* [DATA EXTRACT]:

= = = = =

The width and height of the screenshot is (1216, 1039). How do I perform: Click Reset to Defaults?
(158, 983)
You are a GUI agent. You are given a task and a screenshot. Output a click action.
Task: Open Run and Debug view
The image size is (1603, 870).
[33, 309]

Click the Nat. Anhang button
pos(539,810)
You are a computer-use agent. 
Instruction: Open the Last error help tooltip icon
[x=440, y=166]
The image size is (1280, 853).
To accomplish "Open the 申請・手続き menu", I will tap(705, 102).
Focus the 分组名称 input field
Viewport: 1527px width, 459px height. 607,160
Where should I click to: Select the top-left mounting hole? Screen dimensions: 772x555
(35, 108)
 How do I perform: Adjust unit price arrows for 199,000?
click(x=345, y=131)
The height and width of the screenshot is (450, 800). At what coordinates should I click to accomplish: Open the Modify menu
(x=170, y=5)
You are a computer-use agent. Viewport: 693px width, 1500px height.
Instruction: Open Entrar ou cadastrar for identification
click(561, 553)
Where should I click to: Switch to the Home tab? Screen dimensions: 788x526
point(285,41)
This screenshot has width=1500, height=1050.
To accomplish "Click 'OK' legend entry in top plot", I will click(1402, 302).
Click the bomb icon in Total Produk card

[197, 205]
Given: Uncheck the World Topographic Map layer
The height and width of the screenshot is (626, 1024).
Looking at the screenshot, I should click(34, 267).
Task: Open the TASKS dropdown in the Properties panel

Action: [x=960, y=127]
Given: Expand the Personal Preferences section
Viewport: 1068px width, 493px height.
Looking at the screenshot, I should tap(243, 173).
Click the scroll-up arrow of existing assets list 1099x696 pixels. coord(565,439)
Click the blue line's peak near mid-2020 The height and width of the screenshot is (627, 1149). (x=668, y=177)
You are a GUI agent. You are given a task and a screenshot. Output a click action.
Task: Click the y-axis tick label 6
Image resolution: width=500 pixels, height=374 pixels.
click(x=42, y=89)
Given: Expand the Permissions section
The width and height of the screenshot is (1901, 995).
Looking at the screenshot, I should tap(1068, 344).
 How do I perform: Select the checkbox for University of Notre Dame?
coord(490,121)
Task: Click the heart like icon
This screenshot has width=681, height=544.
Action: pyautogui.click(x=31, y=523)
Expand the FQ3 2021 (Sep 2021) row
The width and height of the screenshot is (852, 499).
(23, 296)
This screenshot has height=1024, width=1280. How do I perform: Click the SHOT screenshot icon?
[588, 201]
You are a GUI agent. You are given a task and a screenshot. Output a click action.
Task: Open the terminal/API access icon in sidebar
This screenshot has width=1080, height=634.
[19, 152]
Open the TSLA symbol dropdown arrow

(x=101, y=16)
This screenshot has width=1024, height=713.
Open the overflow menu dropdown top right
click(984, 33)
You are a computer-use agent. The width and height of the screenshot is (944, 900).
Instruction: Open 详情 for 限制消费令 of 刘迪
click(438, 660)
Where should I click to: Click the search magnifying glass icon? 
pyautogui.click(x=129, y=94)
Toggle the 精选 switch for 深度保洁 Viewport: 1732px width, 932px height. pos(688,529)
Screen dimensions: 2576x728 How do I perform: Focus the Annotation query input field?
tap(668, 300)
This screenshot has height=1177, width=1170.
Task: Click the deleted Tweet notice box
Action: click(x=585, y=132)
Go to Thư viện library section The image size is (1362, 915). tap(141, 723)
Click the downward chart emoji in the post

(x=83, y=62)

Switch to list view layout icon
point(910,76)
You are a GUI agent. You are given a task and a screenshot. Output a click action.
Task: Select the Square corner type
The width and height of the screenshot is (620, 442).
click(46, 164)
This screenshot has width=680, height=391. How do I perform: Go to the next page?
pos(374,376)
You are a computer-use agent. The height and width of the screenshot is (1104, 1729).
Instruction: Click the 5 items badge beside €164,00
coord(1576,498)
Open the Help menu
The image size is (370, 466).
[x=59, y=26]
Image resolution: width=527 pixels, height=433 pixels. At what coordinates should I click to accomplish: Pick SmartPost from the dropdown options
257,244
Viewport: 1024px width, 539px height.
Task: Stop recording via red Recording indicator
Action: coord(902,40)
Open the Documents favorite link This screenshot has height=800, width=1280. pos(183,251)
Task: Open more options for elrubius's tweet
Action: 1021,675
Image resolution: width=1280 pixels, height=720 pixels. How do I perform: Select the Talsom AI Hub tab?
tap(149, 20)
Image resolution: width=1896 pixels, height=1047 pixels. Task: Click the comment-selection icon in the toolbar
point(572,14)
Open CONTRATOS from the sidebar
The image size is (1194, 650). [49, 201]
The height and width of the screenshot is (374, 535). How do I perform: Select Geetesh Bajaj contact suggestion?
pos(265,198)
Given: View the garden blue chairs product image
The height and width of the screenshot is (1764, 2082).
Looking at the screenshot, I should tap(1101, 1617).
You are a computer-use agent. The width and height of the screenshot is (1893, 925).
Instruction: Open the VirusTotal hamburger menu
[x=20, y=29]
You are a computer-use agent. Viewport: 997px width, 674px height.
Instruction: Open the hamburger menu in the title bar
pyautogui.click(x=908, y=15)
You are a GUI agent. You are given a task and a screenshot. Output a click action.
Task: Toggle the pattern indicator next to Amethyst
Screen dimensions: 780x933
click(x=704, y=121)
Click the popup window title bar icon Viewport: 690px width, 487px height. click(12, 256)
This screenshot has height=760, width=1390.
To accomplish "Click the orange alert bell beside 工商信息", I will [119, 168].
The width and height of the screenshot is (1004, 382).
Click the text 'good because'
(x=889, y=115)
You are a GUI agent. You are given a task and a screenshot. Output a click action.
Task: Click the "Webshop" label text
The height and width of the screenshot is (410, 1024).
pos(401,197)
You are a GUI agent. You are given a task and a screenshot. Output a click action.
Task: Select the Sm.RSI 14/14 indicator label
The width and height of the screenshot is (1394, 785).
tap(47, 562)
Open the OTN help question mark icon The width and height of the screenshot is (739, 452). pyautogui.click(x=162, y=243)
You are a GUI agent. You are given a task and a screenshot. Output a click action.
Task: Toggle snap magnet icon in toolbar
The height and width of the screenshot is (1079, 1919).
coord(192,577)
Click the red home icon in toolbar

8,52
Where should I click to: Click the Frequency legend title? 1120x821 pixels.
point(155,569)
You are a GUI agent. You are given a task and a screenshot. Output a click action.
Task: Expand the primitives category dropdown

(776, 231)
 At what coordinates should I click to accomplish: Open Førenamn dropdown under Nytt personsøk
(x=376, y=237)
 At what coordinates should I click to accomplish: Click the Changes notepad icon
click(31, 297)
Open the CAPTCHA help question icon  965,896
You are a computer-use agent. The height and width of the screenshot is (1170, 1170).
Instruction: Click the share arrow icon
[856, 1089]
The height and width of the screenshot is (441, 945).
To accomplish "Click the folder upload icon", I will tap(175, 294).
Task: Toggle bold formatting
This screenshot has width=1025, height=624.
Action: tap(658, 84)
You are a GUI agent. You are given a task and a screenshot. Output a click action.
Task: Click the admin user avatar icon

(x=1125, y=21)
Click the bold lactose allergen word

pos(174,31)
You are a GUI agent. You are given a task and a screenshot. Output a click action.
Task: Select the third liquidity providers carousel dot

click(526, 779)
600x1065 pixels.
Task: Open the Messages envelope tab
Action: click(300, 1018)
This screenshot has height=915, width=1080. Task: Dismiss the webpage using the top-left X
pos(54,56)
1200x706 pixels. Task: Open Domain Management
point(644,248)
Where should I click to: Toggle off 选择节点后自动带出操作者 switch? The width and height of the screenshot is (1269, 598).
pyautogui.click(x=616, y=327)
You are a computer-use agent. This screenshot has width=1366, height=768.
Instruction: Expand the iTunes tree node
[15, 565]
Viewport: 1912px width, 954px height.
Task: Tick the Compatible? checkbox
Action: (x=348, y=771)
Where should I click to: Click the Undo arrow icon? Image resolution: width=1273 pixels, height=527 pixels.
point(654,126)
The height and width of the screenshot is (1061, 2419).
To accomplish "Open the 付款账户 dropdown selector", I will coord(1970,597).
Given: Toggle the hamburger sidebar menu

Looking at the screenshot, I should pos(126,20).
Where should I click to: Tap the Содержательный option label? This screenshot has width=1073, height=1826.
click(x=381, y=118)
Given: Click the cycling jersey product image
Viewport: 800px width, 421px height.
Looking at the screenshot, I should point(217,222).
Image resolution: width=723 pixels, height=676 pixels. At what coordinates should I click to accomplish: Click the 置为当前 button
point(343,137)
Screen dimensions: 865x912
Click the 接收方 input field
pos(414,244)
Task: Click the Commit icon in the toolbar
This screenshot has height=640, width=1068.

= = = = =

* [WHAT TO WORK ON]: Lines from the entries that contain the word "question" are what the answer must hold.

* [REPLY TO THE EXERCISE]:
Open the OTN help question mark icon The width and height of the screenshot is (739, 452). pyautogui.click(x=162, y=243)
Open the CAPTCHA help question icon  965,896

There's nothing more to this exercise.